La única vez que he tenido cerca a Gerard Depardieu se comportó como un caballero, atendió con educación y calidez a dos veinteañeros que pretendían hacerle una entrevista que ningún medio les había encargado y que no sabían si se publicaría. Ocurrió en la universidad de Nanterre en el año 76, donde Depardieu estaba interpretando en teatro una obra de Peter Handke. Nos la concedía, pero dos noches más tarde al terminar la función. No acudimos. Le dimos plantón. No creo que nos echara de menos. Nos dio vergüenza disculparnos. Nos habíamos quedado sin un franco esperando en vano día tras día una postergada cita con Truffaut. No entrevistamos a un actor que desprendía energía, fuerza, peligro y humanidad, que nos acababa de enamorar con su macarra de Les valseuses y el inolvidable Olmo Dalco de Novecento.

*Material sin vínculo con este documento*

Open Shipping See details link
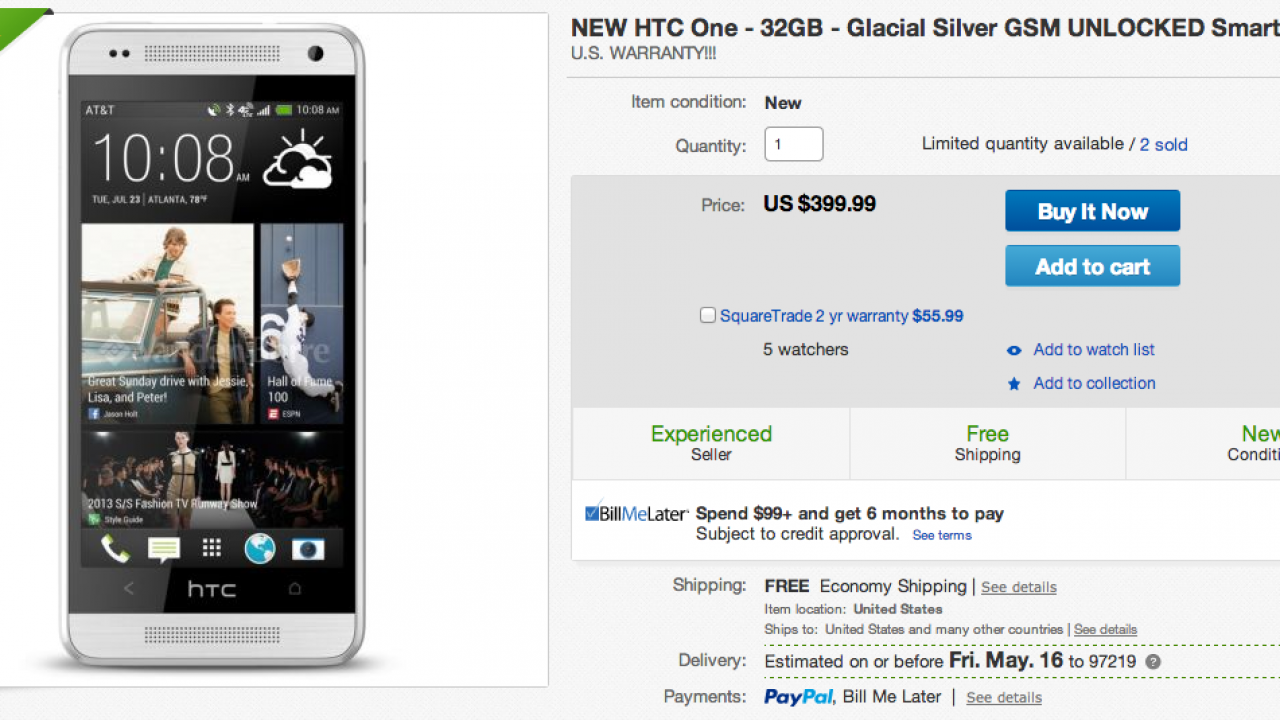 1019,587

Por mi parte, esa admiración se prolongó hasta Cyrano de Bergerac. Y poco a poco me dejó de interesar, le encontraba pasado, previsible, cargante. Tampoco me hacía gracia, incluido su celebérrimo Obélix. Evidentemente, ese desencanto no lo han compartido el público francés. Depardieu, como antes Jean Gabin, es considerado como algo más que un actor, es uno de los intocables símbolos de Francia, un personaje al que identifican con las esencias nacionales.

Nada que objetar a los grandes capitales que pueden acumular los artistas. Se supone que no los consiguen explotando a nadie, que los genera la oferta y la demanda, que su obra supone un alimento para el alma de la gente. Pero resultaría lógico en un mundo que respetara esa utopía de que deben de pagar más impuestos los que posean mucho (hasta los niños saben que eso es mentira, que los gobiernos de cualquier signo están controlados por su poder, que todo está pactado para que ellos no pierdan jamás) que los perjudicados no sintieran que su venerada patria les ha traicionado, que el exilio de todo lo que aseguran amar sea la única solución ante la ofensa. Es curioso cómo se disipa el patriotismo cuando las enormes ganancias merman un poquito en nombre de la justicia social. Y Depardieu descubre de repente que ya no quiere ser francés, que quiere ser ruso porque adora ese país, su historia, sus hombres, sus escritores. Es de risa. También patético.